Я искоса посматриваю на Катаева, на его темное, немного угрюмое лицо, на его черные, густые волосы над крепким невысоким лбом, слушаю его отрывистую речь с небольшим южным акцентом. Он любит больше всего Толстого, о нем он говорит с восторгом, затем Чехова, Мопассана, Флобера, Додэ, но Толстой и Пушкин — выше всех, недосягаемы. Уже три года он пишет роман, но написал только девяносто пять страниц.
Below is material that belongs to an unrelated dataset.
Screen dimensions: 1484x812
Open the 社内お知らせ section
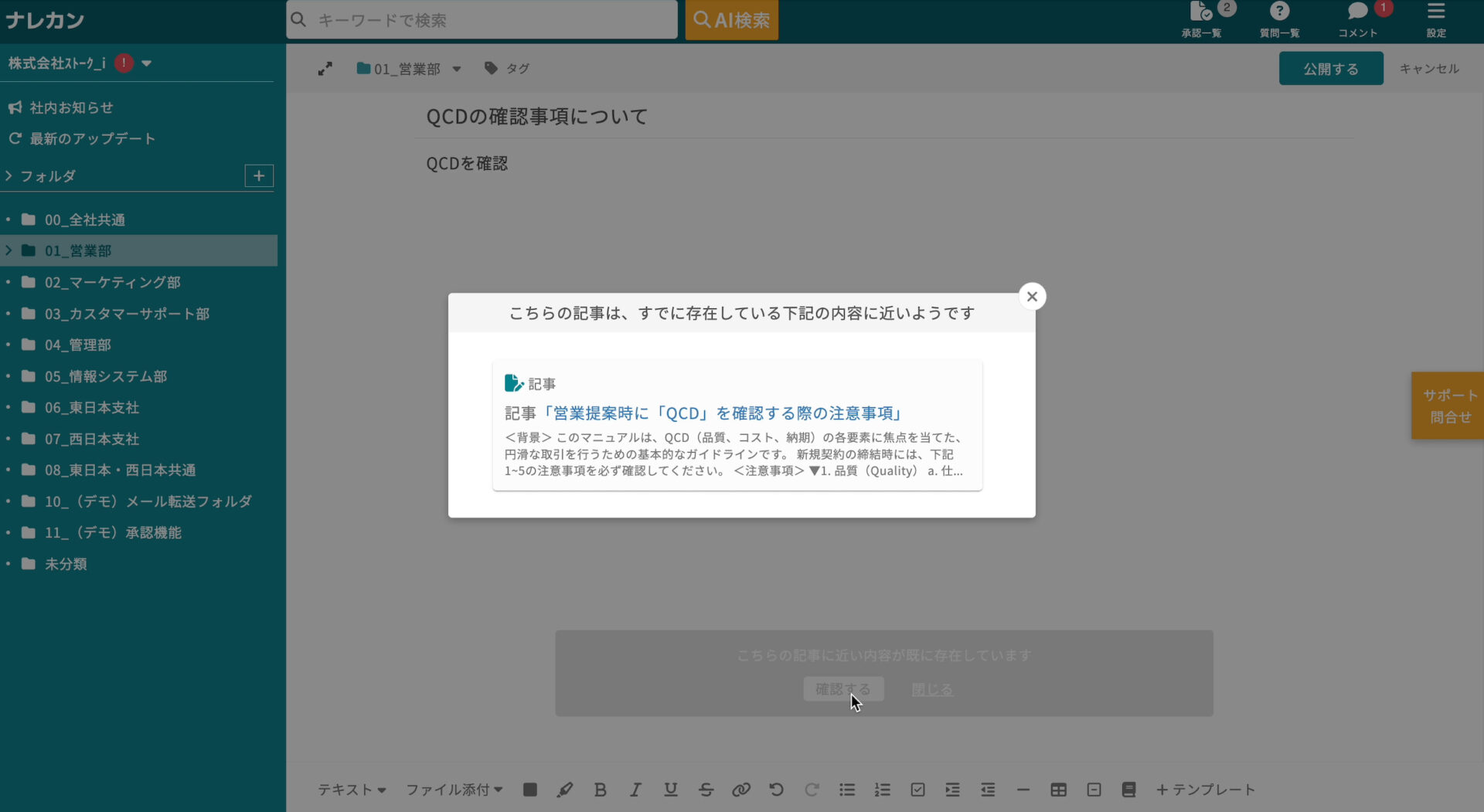coord(70,107)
Хочет дать прочесть Яну первую часть его.
5/18 июля.
Вчера вечером я слышала, как Ян, гуляя с Нилусом в саду, сказал: недавно я вспомнил молодость и так ярко все представил, что расплакался.
Они ходили по саду и долго говорили о художественной литературе.
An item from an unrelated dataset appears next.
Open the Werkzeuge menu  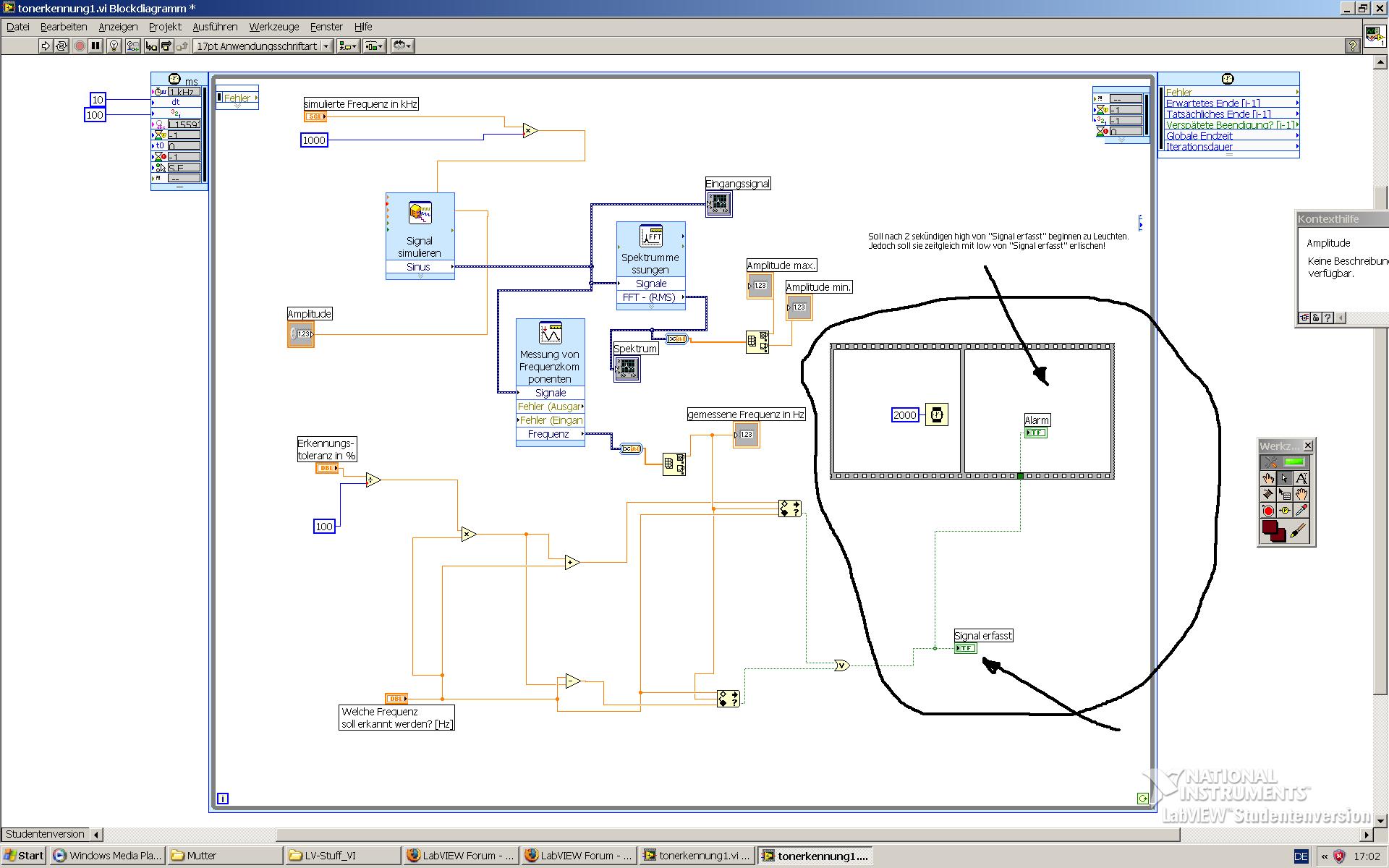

— Я только того считаю настоящим писателем, который, когда пишет, видит то, что пишет, а те, кто не видят, — это литераторы, иногда очень ловкие, но не художники, так, например, Андреев. […]
8/21 июля.
[…] Ян по утрам раздражителен, потом отходит. Часами сидит в своем кабинете, но что делает — не говорит. Это очень тяжело — не знать, чем живет его душа. […]
Известие о расстреле Николая II произвело удручающее впечатление. В этом какое-то безграничное хамство: без суда…
[…] ночью я долго не могла спать, меня взял ужас, что, несмотря на все ужасы, мы можем еще есть, пить, наряжаться, наслаждаться природой.